Thursday, April 10, 2008

China: a free country?

Other bloggers such as Spike have already criticised the Standard's absurd piece by one Mary Ma attacking plans for protests against the Hong Kong leg of the Olympic torch relay. Leaving aside the missing apostrophes throughout, starting with the heading, (which could be blamed on the paper being unable to afford a competent sub-editor), what does Ms Ma have to say?

In an article that could have (and possibly did) come straight out of the Chinese government's propaganda machine, Ms Ma come up with some classic lines:
"The Hong Kong Alliance in Support of Patriotic Democratic Movements of China ... is selfishly promoting its cause at the expense of an event treasured by everyone."
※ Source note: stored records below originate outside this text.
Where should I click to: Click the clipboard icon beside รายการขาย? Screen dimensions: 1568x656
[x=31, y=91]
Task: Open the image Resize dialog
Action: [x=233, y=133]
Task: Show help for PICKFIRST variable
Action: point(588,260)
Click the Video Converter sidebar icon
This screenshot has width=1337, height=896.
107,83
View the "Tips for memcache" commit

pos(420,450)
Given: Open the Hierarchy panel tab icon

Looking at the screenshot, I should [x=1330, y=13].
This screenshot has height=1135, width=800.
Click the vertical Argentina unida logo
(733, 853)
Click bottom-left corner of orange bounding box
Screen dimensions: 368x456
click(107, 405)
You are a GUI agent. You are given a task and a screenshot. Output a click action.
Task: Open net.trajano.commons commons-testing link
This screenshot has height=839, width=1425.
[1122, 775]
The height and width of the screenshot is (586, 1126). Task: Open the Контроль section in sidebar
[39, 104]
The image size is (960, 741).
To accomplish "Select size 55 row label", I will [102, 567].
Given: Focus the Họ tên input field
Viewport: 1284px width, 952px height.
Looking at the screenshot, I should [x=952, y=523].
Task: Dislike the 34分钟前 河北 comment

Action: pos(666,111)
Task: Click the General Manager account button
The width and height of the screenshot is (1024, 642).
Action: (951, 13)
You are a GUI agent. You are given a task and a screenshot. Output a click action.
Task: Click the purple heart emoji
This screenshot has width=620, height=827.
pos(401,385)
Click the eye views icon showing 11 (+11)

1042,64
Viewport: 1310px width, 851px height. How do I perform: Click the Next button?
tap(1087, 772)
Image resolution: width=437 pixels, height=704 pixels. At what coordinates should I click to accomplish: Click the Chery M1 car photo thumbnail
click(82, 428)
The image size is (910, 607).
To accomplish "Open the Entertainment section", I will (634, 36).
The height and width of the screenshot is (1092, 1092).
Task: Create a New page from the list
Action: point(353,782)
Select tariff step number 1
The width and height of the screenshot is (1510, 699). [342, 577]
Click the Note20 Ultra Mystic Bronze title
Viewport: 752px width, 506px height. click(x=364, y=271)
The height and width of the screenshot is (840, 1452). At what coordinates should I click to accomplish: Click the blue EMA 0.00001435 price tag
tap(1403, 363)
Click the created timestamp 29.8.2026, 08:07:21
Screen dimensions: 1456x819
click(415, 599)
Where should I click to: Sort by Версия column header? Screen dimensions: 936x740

How selfish to put the rights of a billion people ahead of those of a few hundred people running and tossing balls around!
"Has anyone in the alliance stopped to consider other peoples [she really doesn't like apostrophes much, does she?] right to being treated with dignity?"

Like giving people sentenced to death the dignity of a fair trial first? Or giving 22 million people in Taiwan the dignity of being allowed to choose their own future without having missiles pointed at them by bullies who claim to be their own kin? Or giving Tibetan monks the dignity of being allowed to carry pictures of their respected religious leader without being arrested? Or giving journalists the dignity of being able to perform their job (as guaranteed by the Chinese constitution) without government interference or arrest? Or,going back a bit, giving unarmed protesters in 1989 the dignity of being able to demonstrate peacefully without being brutally attacked and killed by their own country's troops?

Yet perhaps it is too easy to snipe at China's numerous blatant human rights abuses (and no, I am not pretending that the West is perfect by comparison, as my past comments here on other matters show). Despite all this, the fact is that the majority of Chinese people today enjoy greater freedom than at any time in their country's history. China, after all, emerged from feudalism as recently as 1911, only to go through decades of warlordism, foreign invasion, civil war and Maoist dictatorship, culminating in the madness of the Cultural Revolution.

At the dawn of the 1980s, Chinese people had few choices in anything - perhaps they could choose to wear identical outfits in either grey or blue. They could not choose what to buy - there was almost nothing in the shops anyway. They could not even choose to marry without permission from their work unit (which they also did not choose).

Deng's Open Door policy changed all that. Today Chinese people are free to choose their own job, start a business, decide what to wear, what and where to study, travel or study overseas, marry whom and when they choose. They can make money and decide how to spend it. They can build or buy their own home. While not everyone has yet benefited from the changes, it is easy to forget how much things have been transformed in China in a single generation.

Chinese people still do not enjoy many of the freedoms taken for granted elsewhere: the right to plan their family; to practice their religion freely; free access to information. Yet there has truly been a quiet revolution in China over the past thirty years. The problem is how to ensure that this process continues on the right path. China saw hosting the Olympics as part of that path to modernity; facing criticism and protest also comes with the territory.